Al suo posto salì Francesco II, giovane e inesperto, sposato con Maria Sofia di Baviera, che si trovò a dover affrontare la spedizione dei Mille e la pressione diplomatica di Cavour.
Gli appelli del re a una resistenza patriottica non furono sufficienti a salvare il regno: l’assedio di Gaeta, descritto negli ultimi proclami di Francesco II come battaglia per l’indipendenza, si concluse con la resa nel febbraio 1861.
Gli storici sottolineano come l’eccessiva personalizzazione del potere, l’assenza di una direzione collegiale e la confusione tra re e primo ministro minarono la legittimazione borbonica.

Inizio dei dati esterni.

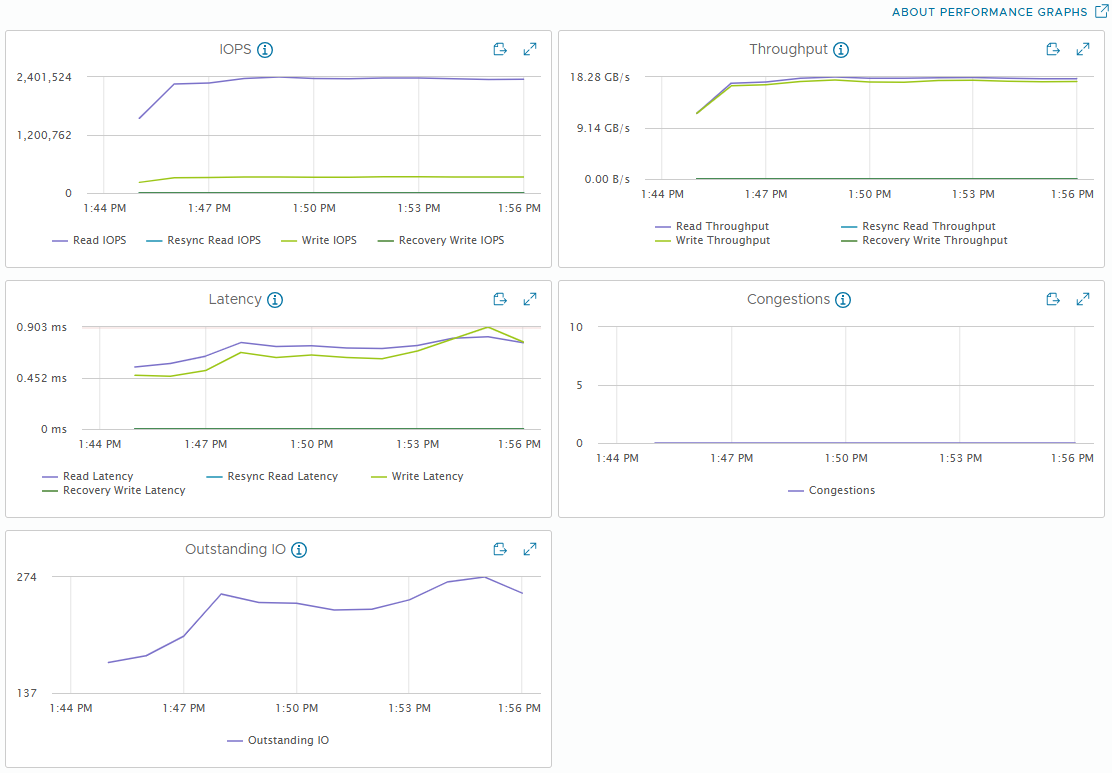Export the Congestions graph data
Image resolution: width=1112 pixels, height=773 pixels.
tap(1053, 299)
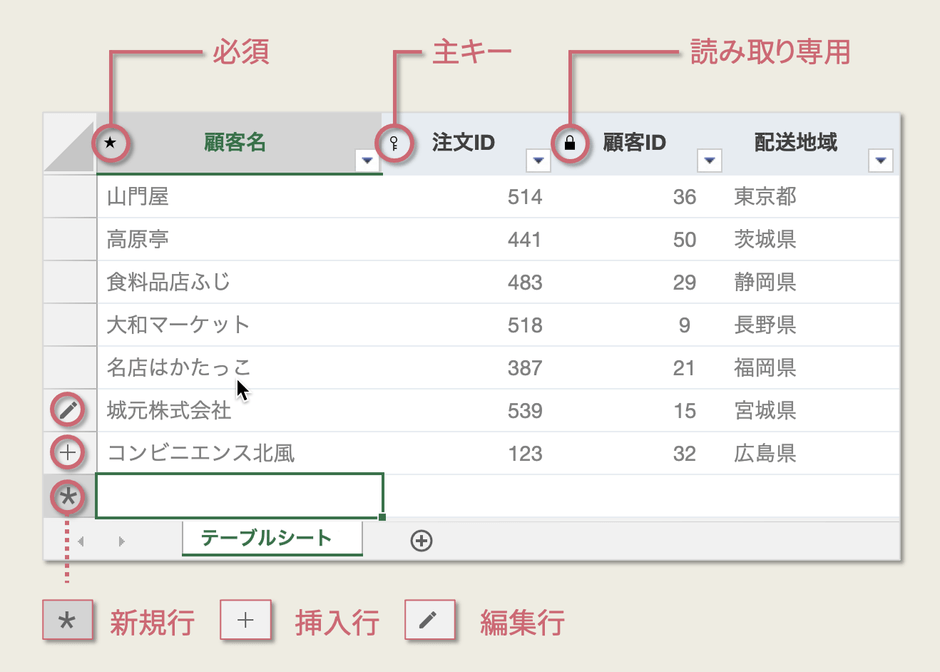Image resolution: width=940 pixels, height=672 pixels.
Task: Click the 挿入行 plus legend icon
Action: click(x=247, y=620)
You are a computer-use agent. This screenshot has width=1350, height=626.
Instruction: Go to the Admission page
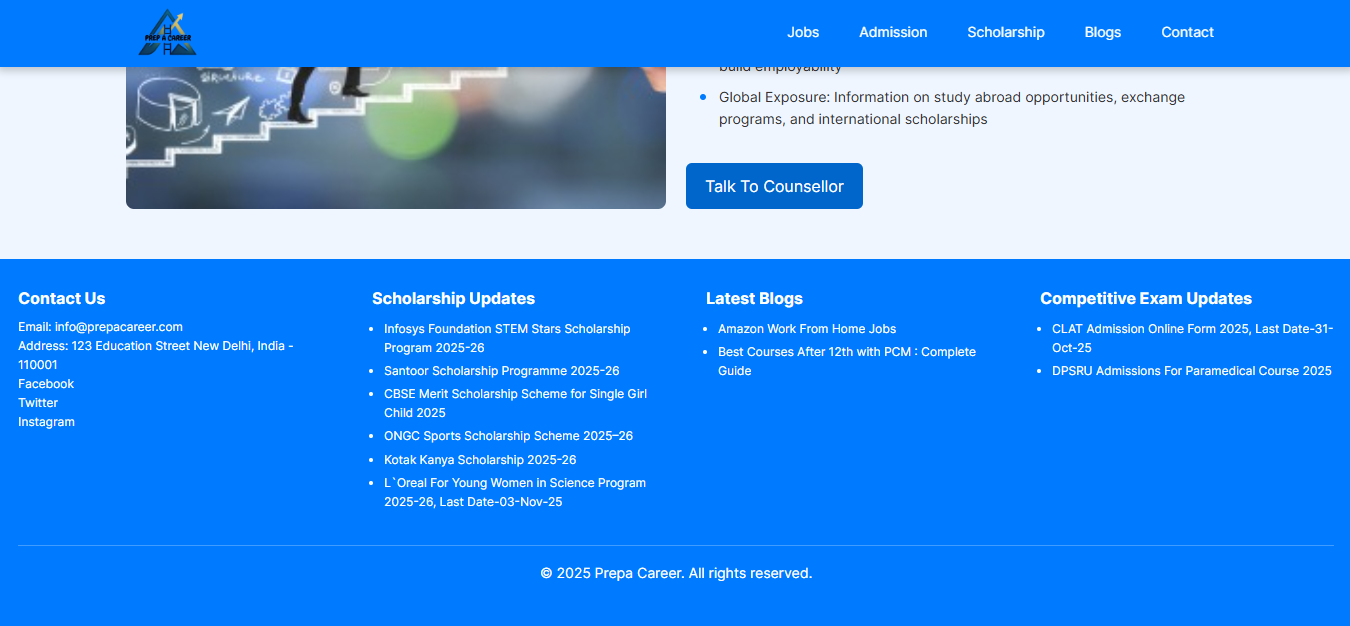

Caduta e interpretazioni storiografiche
La spedizione dei Mille, iniziata a Marsala il 7 maggio 1860 sotto la guida di Giuseppe Garibaldi, incontrò una resistenza limitata e trovò il sostegno di molti gruppi locali ostili ai Borbone. Le vittorie garibaldine e l’ingresso a Napoli il 7 settembre 1860 decretarono la fine effettiva del Regno delle Due Sicilie.
La resa di Gaeta il 13 febbraio 1861 e quella di Civitella del Tronto pochi mesi dopo completarono l’annessione al nascente Regno d’Italia.
Le interpretazioni storiografiche sulla caduta oscillano tra chi enfatizza l’inadeguatezza del regime borbonico e chi sottolinea l’azione destabilizzatrice delle potenze straniere e dei liberali settentrionali.
La delegittimazione borbonica deriva, secondo alcuni storici, dalla mancanza di una classe dirigente coerente, dalla debolezza amministrativa e dal conflitto tra logica dinastica e logica politica.
Altri studiosi ricordano che il crollo fu favorito dall’isolamento internazionale e dalle campagne di propaganda che dipinsero il regno come retrogrado e oppressivo.
Memoria e eredità
Oggi il Regno delle Due Sicilie è oggetto di riflessioni e dibattiti. Alcuni movimenti culturali ne rivendicano i “primati”, ricordando che il regno possedeva il più grande complesso industriale metalmeccanico della penisola, la prima nave a vapore dell’Europa continentale e la seconda flotta mercantile del continente.
Vengono citate le politiche pionieristiche di welfare, come il codice per il Regno delle Due Sicilie del 1819 che introdusse un sistema pensionistico e la comunità socialista di San Leucio.
Altri studiosi evidenziano però il divario nelle infrastrutture e nelle capacità produttive rispetto al nord Italia, sottolineando che l’industrializzazione rimase circoscritta e che la struttura sociale restò dominata da proprietari terrieri.
La verità, come spesso accade, sta nel mezzo: le Due Sicilie furono uno Stato complesso, capace di avviare riforme e innovazioni ma anche prigioniero di un sistema politico accentrato e refrattario al cambiamento.
Conclusioni
La storia del Regno delle Due Sicilie offre uno spaccato significativo del Mezzogiorno preunitario. Nato sull’onda della Restaurazione, il regno cercò di conciliare tradizione e modernità, riformismo e autoritarismo.
Sperimentò un’economia floride basata sull’agricoltura e su un sistema finanziario solido, introdusse innovazioni industriali e infrastrutturali ma non riuscì a superare il dualismo tra élite e popolazione.
L’assenza di una rappresentanza politica, la repressione delle aspirazioni costituzionali e l’isolamento internazionale resero inevitabile la sua caduta di fronte alla mobilitazione nazionale.
Riconoscere le sue conquiste senza ignorarne le debolezze permette oggi di comprendere meglio l’evoluzione storica del Sud Italia e di superare stereotipi ancora diffusi.